(Entries on where items appear)
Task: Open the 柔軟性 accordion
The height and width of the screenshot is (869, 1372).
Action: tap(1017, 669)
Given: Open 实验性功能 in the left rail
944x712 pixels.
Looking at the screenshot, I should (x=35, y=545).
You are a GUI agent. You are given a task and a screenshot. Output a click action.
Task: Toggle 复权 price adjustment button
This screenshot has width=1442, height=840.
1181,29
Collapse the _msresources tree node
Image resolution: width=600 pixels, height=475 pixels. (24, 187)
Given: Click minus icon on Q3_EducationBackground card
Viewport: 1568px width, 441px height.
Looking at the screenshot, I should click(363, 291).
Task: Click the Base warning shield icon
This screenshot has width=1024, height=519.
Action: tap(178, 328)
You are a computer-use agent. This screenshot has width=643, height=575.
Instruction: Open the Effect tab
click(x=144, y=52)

▶ AIM: Pull out every line of the data above and copy each one character for character, in its original order.

▶ RESULT FOR THIS TASK:
Task: Open the 柔軟性 accordion
The height and width of the screenshot is (869, 1372).
Action: tap(1017, 669)
Given: Open 实验性功能 in the left rail
944x712 pixels.
Looking at the screenshot, I should (x=35, y=545).
You are a GUI agent. You are given a task and a screenshot. Output a click action.
Task: Toggle 复权 price adjustment button
This screenshot has width=1442, height=840.
1181,29
Collapse the _msresources tree node
Image resolution: width=600 pixels, height=475 pixels. (24, 187)
Given: Click minus icon on Q3_EducationBackground card
Viewport: 1568px width, 441px height.
Looking at the screenshot, I should click(363, 291).
Task: Click the Base warning shield icon
This screenshot has width=1024, height=519.
Action: tap(178, 328)
You are a computer-use agent. This screenshot has width=643, height=575.
Instruction: Open the Effect tab
click(x=144, y=52)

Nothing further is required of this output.